As if a planned two-day strike by British Airways staff on Tuesday and Wednesday this week were not enough, some passengers of other airlines could face a different set of problems on Thursday.
BA will not be recovering the tax from some customers
From 1 February the new higher rates of Air Passenger Duty (APD) come into force.
Most airlines, both UK and foreign, have started collecting it retrospectively from passengers who bought their tickets before 6 December 2006 (or in some cases a bit later) when the Chancellor made his announcement to increase the tax.
Some passengers though may have to pay up at the check-in desk.
From Thursday, the duty will double to:
- Economy class flights in Europe, including internal UK flights: £10
- Business and first class flights in Europe: £20
- Economy class long-haul flights: £40
- Business and first class long-haul flights: £80
The tax rise does not affect package holiday bookings made before the chancellor's announcement as the tour operators have had to absorb this increase themselves.
Given the disruption already facing BA, the airline must now be grateful that it decided right from the start that it would be too much hassle to collect the extra tax from its passengers.
Instead it will take the extra £11m cost on the chin.
However things are different at other UK airlines.
Virgin has already levied the tax on tickets bought from 13 December 2006 onwards where the flight is from 1 February.
It has been urging its customers who bought tickets before that date to pay the extra tax via its web site at least 48hrs ahead of flying, to print off the receipt and bring it with them.
Those handing a receipt in at the check-in desk will get a sweetener - a discount voucher for a future flight with Virgin, amounting to £20 off an economy trip or £40 off a premium economy or upper class ticket.
In other words they are being offered the extra tax back if they fly again with the airline.
"Staff will be going up and down the queues telling people if they have to pay," said a spokeswoman.
Those passengers who have not paid in advance will have to pay when they check in, either by cash or debit or credit card.
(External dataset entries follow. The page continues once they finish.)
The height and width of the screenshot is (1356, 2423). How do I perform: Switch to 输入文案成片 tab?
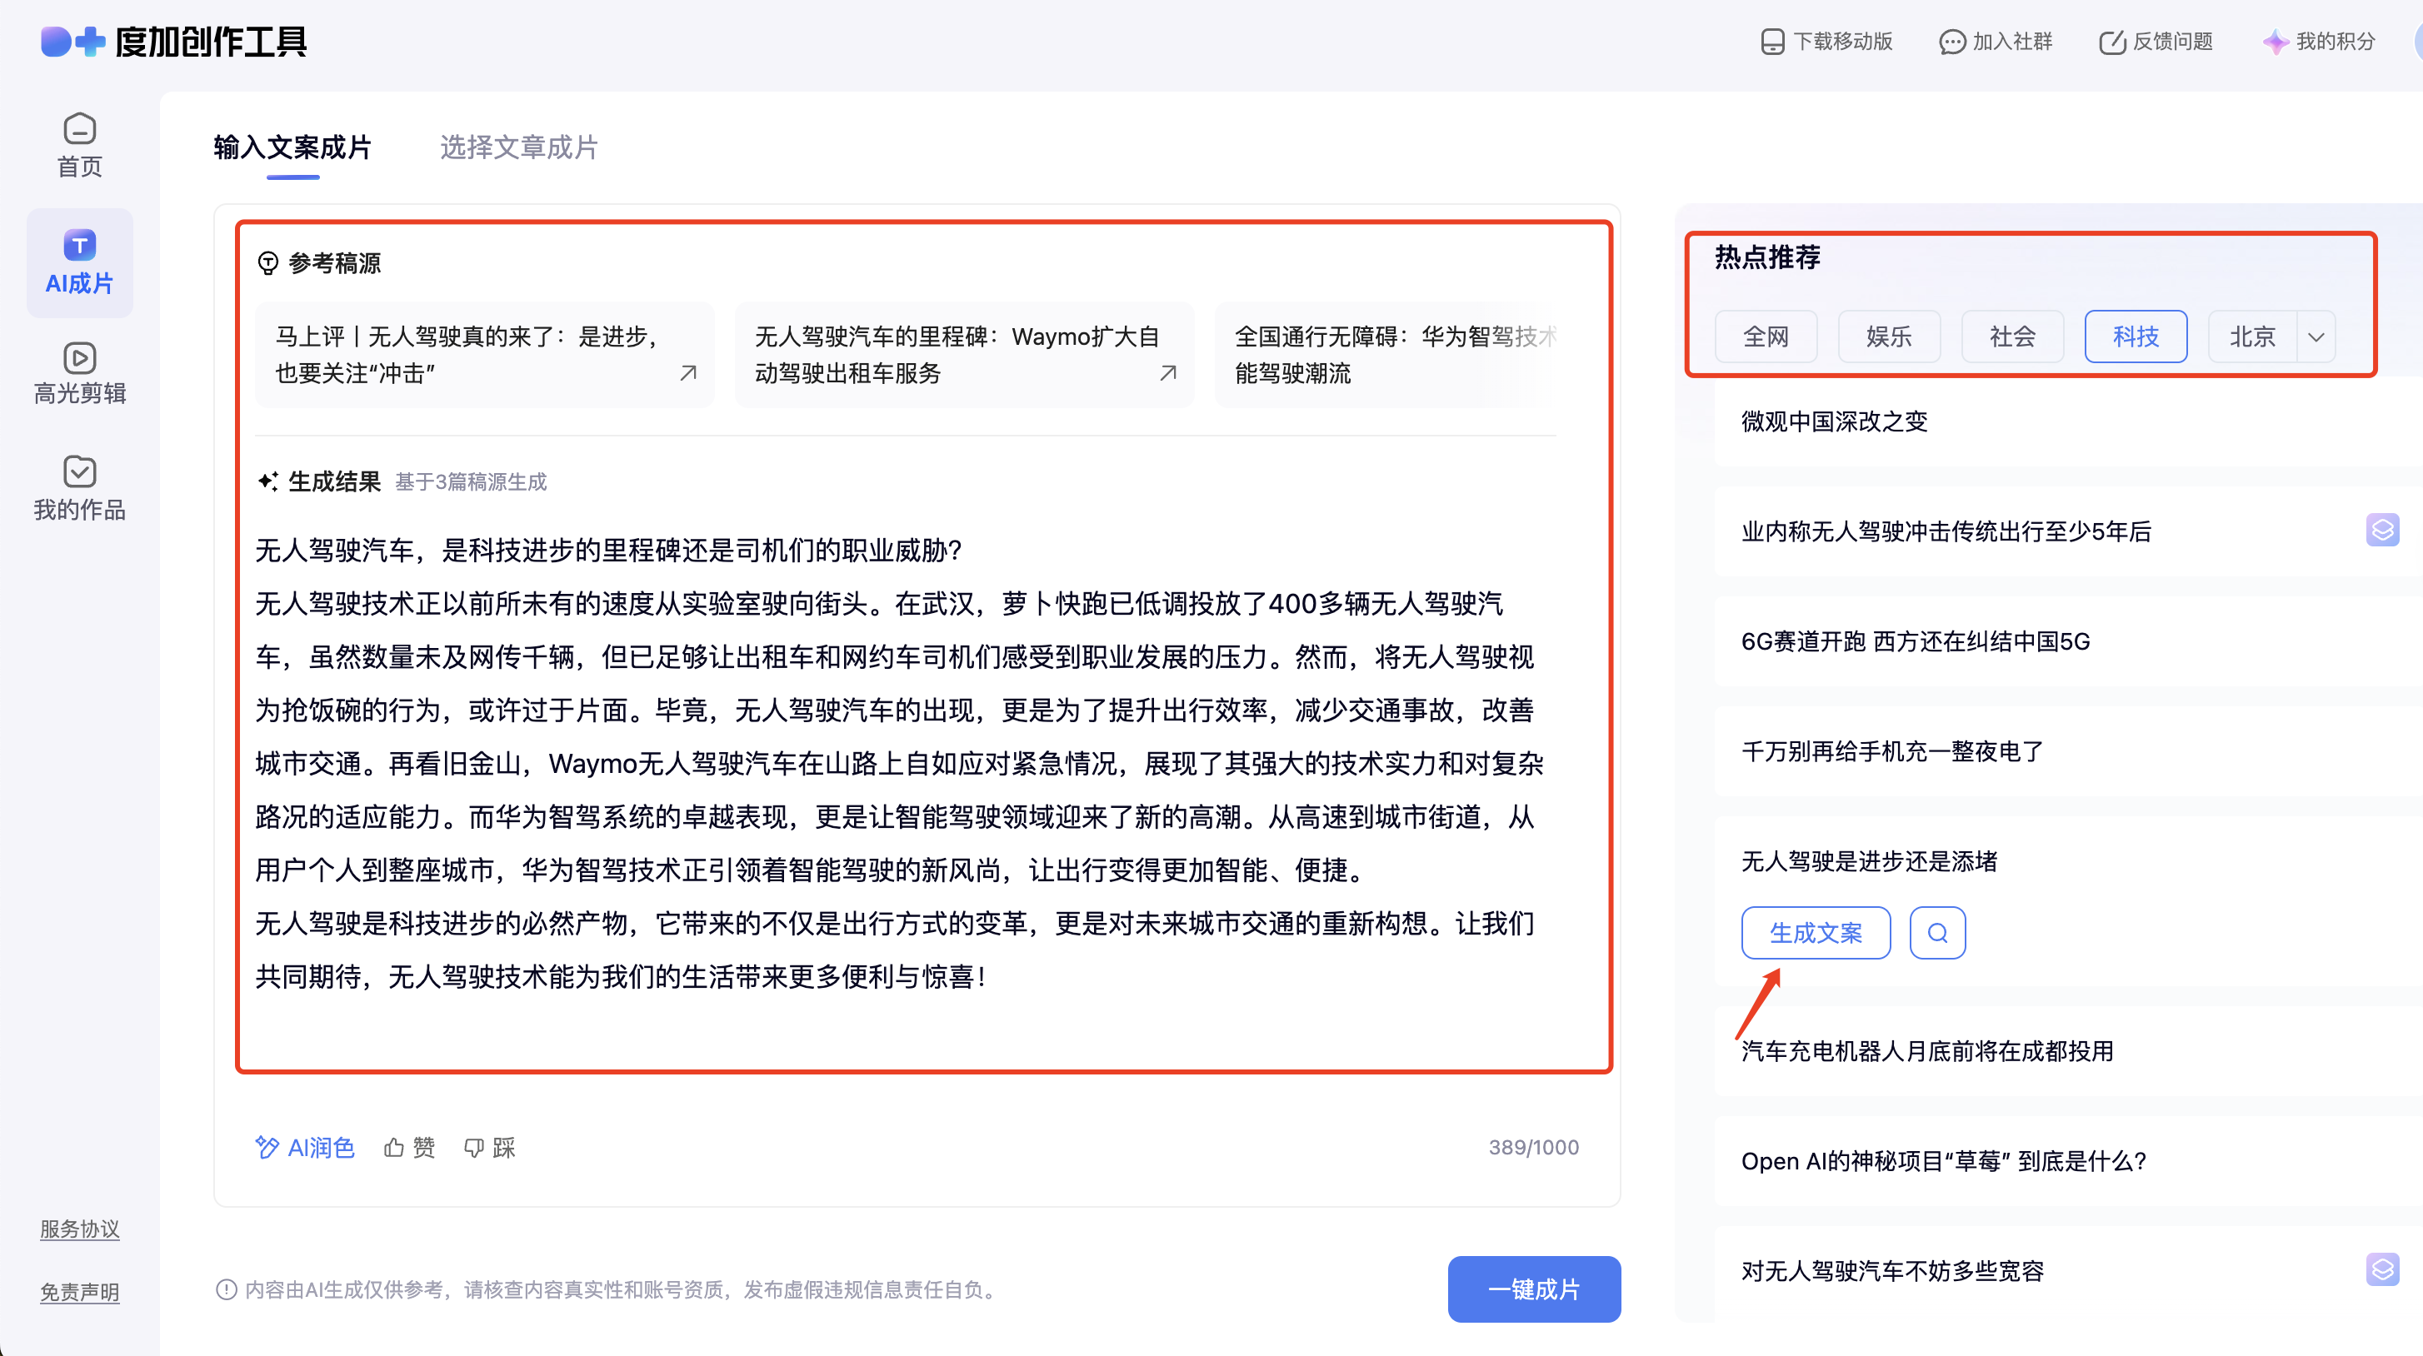293,148
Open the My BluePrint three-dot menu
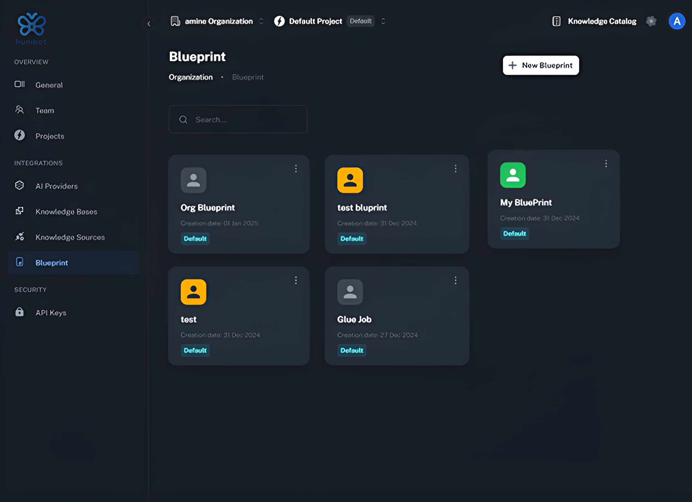This screenshot has height=502, width=692. (606, 164)
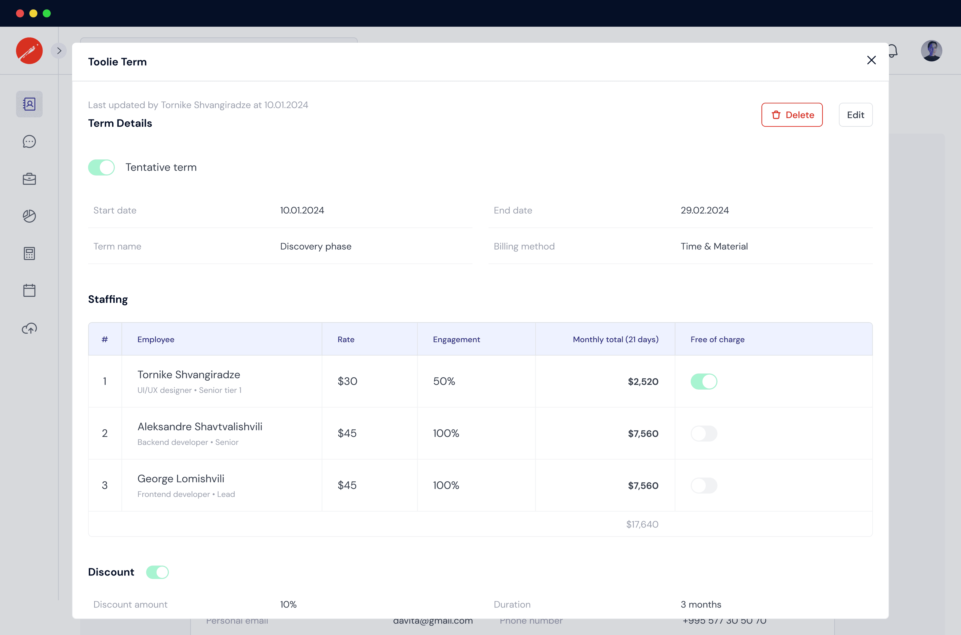Disable the Discount toggle
This screenshot has height=635, width=961.
[158, 572]
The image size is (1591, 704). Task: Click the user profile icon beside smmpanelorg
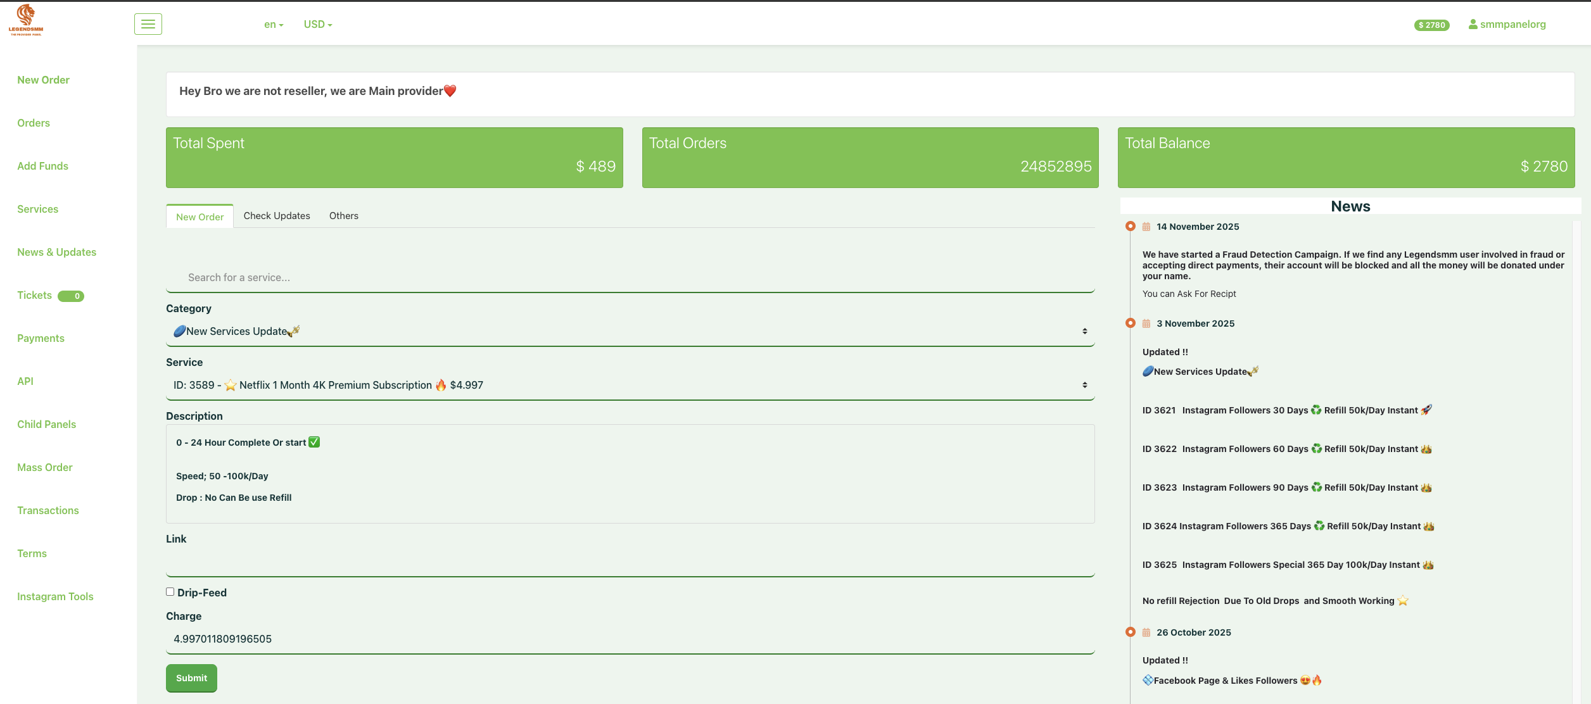1473,24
Cheques will not be accepted.
Anyone paying in advance but who is not on the airline's list (perhaps because they have paid very late) and who also forgets to bring the receipt with them, will have to pay again.
But they will be able to reclaim the excess payment later.
Anyone refusing to pay the extra duty will not be allowed to fly.
Extra staff will be on duty to handle the situation, the airline says.
E-mails have been sent out three times to between 300,000 and 350,000 customers who will be flying in the two months from this Thursday, but who bought their tickets before Gordon Brown's announcement.
They have been urged to pay £5 each to cover the extra tax via the Easyjet website.
Travellers who have not done so will simply have to pay up when they check in. "We are not expecting any significant trouble collecting the money on the day," said Easyjet spokesman Toby Nicol.
However the airline does not know how many of its passengers have paid in advance or will pay on the day.
Cash, cheques, credit and debt cards will all be accepted.
Michael O'Leary has denounced the chancellor as Greedy Gordon
Ryanair has been engaged in a high-profile campaign against the tax, denouncing it as "ridiculous and anti-consumer".
Customers who bought tickets before 7 December for travel from Thursday onwards have had the extra tax deducted from the credit or debit card used to make the original booking.
Customers have been told in advance by e-mail that this would happen.
The airline is based at regional airports like Exeter, Southampton, Birmingham, Glasgow and Aberdeen and more than 80% of its booking are over the internet.
It has already collected more than 70% of the extra tax being levied for February.
It is charging its customers a flat £5 for flights booked before 11 December.
"We are asking them to pay seven days before - and they will have to pay before they get on the plane" said spokesman Niall Duffy.
But this has not happened automatically - with customers having to pay via the airline's website or by calling its customer booking number.
Anyone failing to do so will have to pay on the day at check-in.
"We expect little more than a trickle of passengers paying on the day", Mr Duffy said.
BMI & BMIBABY
BMI and its low cost subsidiary Bmibaby have adopted different policies, so far.
BMI has not been collecting the tax from those passengers who bought tickets before the chancellor's announcement.
However Bmibaby, has been doing so.
Passengers who bought their tickets before December 9th are having their debit or credit cards automatically debited for the extra tax.
All affected passengers should have received an e-mail telling them this would happen.
And if they bought their ticket through a travel agent then the agent may now be asking for the top-up payment.
But what if the original credit card has expired or been cancelled so that no payment can be deducted?
Bmibaby says if the tax has not been collected by the day of departure then it must be paid at the airport - otherwise the passenger will not be allowed to board.